Accountants
Q/A with Jess Scheer on how Accountex is different from other accounting shows [Podcast]

Jess Scheer is an award-winning business reporter and editor focusing on the intersection of accounting and technology. He began covering the accounting profession in the late 1990s as the editor of Public Accounting Report, which at the time was the largest circulation newsletter focused on the profession. In his role at Accountex, Jess is responsible for Accountex’s blog, which attracts more than 100,000 views per month and its trade show content.
Below is an edited version of our interview.
Tell us a little bit more about yourself and what you do for Accountex?
I’m a business reporter by trade. For Accountex, I’m taking that journalism background and marrying it with my experience sort of at the intersection between accounting firms and technology. So my role is twofold. One, running what we believe to be one of the largest blogs and largest online communities of accounting firm technology buyers and sellers, we average about 100,000 viewers per month. And then also responsible for the speakers at our trade show every year. So we’ve got a number of great speakers we’re looking forward to learning from next couple weeks!
Why do you do what you do?
In my early days as a business reporter, one of the heroes that I talked to was a guy named Greg Biggs, who was an accountant and he audited the city government and he was a watchdog.
And in my eyes, he was the ultimate underdog. A guy who kept tabs on taxpayer money when no one else, including city government officials who would later go to jail, we’re doing. And that inspired me to keep an eye out for accountants to help them. And at the same time have also been passionate about technology. My background is also as a former consultant seeing the power that technology can play to enable greater efficiencies and effectiveness within organizations. And so the being able to marry the two, to be able to work with other Greg Biggs of the world, other CPAs as well as help connect them with ways that can help them do their jobs even better, is what makes me passionate and gets me going with vigor in the morning.
Tell me a little bit more about this year Accountex show coming up in Boston next week. Why is it different from the other accounting shows out there?

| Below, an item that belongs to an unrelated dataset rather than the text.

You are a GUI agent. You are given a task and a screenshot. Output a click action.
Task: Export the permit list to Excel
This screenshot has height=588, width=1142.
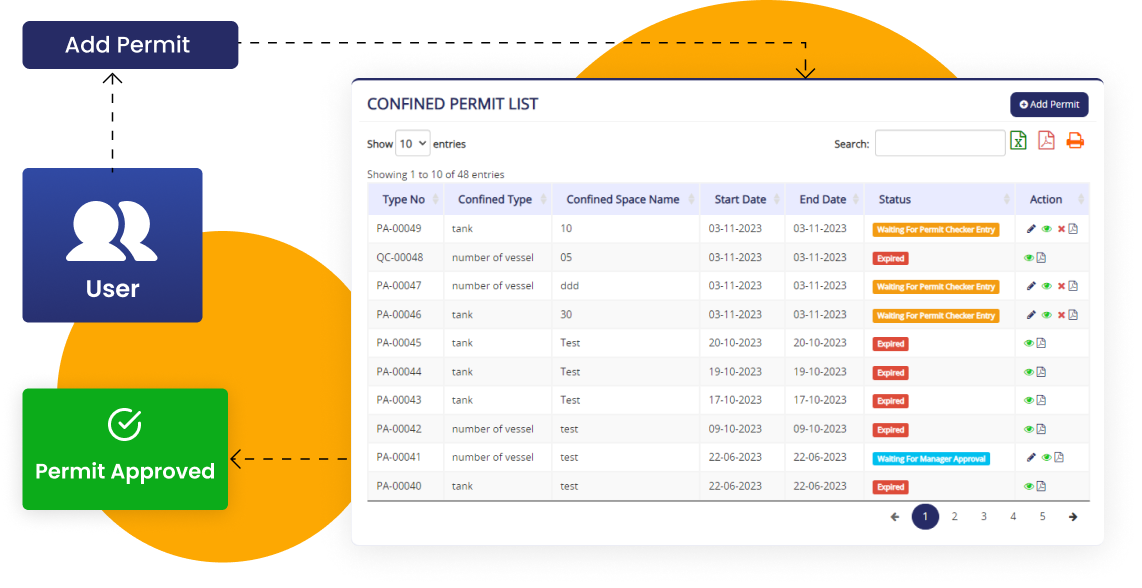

Excellent question. There are, no doubt, other places where folks could go, but here’s where we’re excitingly different. Not a knock on trade shows, some of my best friends have user group conferences. At each one of those, you’re limited just to understand what products fall within the ecosystem of that one company. Or if you’re at a say, some of the associations like ACPA shows you’re dealing with a universe of rather large organizations, primarily. What’s unique about Accountex, both in the US and the UK is that one, we’re agnostic so we, it’s a one-stop shop for firm leaders who are trying to get a better understanding of what technology is out there, both in terms of what they’re using and might want to buy next. But also just because you’re a Sage shop, you might have a customer that uses a different product and so you can get educated on those other products as well and figure out which makes the most sense.
The other thing that I think is radically different from the feel, the vibe you’ll get at Accountex is that the others are conferences and we’re a trade show and that’s not just a semantical difference, but I think a real, very real difference in terms of what you’re going to experience. Typically what you would see at a conference is it’s focused primarily on the educational sessions, the breakout sessions. And then occasionally you’ll come back to the expo floor as a result of coffee or, or cocktail receptions and you may stumble across some vendors. What we find is that our community is really focused on the technology side and understanding and meeting with vendors to understand either what they are looking to budget for next year, or what they’re actively trying to buy this year or they need to know to better educate their customers going forward.
And so the focus is really on the expo floor. That being said, we will absolutely have the kinds of educational sessions that folks have come to us in the past to receive, but one, they’re in rooms around the trade show floor and the best sessions are going to be repeated. So there’s never that ebb and flow of everyone’s on the trade show floor during cocktail receptions and it’s a ghost town when educational sessions are going on. Our experience both at Accountex UK, which the Accountex US show was modeled after, as well as the other trade shows that our parent company diversified does all year round, is that it’s really about the trade show floor. The educational sessions also make it worthwhile. The goal is attendees can earn 23 CPs in just a couple of days, and for the most part, registration’s free, which makes capturing the CPs incredibly cost effective but the focus is much more on that buyer-seller experience than it is on strictly the educational experience and the vendor experience being an afterthought.
Great. And we’ll put a link actually to the registration site in the notes of today’s podcast and as someone who’s actually spoken at the Accountex in the UK as well, I can tell you from a speaker standpoint, it’s a very different experience. Jess, we have an exit question we ask all of our guests and that is who is a hero of yours and why are they a hero?
Well, I mentioned a gentleman by the name of Greg Biggs who was a small two-person CPA shop in the city of Atlanta at a time when there was a significant financial malfeasance, led to the mayor of Atlanta, eventually serving prison time, he was the only one on the outside screaming. Everyone on the inside was either ignorant or covering up and he was standing firm on this is his role as the only advocate that the public has. And that left an incredible impression on me in terms of the role that accountants played, you know, they are, in terms of their audit role, they are, they are an advocate for the public and also as financial advisers, they have incredible expertise and to be able to continue to serve small to midsize accountants like the Greg Briggs of the world is my privilege and honor.